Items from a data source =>
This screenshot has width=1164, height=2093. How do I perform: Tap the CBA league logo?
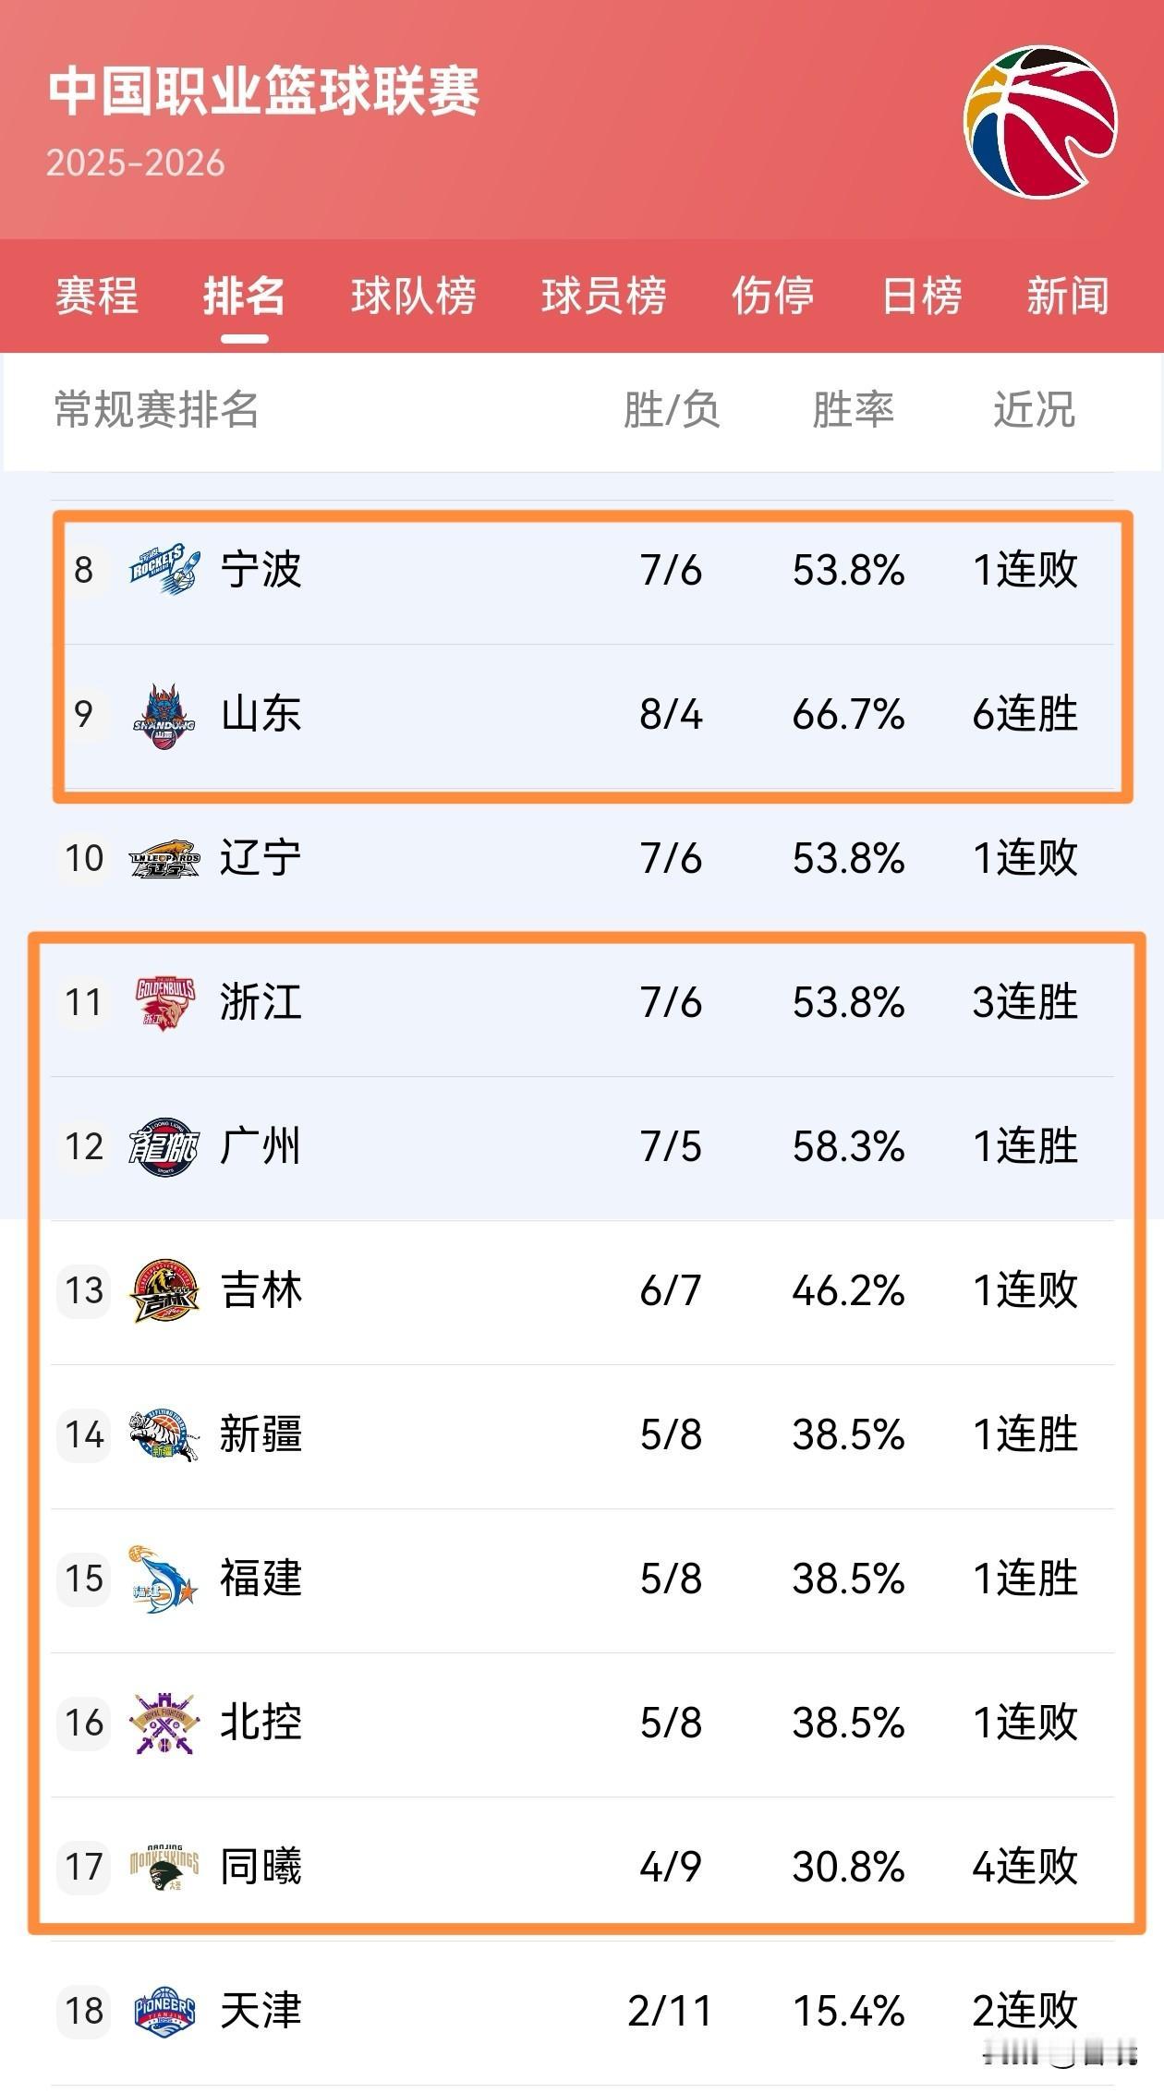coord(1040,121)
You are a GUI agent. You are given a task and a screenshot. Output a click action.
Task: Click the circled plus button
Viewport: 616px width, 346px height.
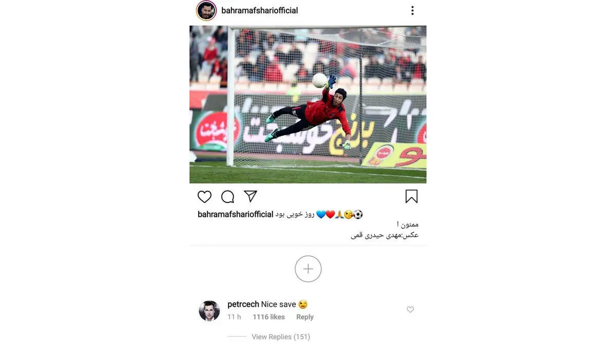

Exercise details => Your task is to set down the records shown above exactly, minus any pictures.

Task solution =>
This screenshot has width=1164, height=2093. How do I perform: Tap the CBA league logo?
coord(1040,121)
You are a GUI agent. You are given a task and a screenshot. Output a click action.
Task: Click the circled plus button
Viewport: 616px width, 346px height.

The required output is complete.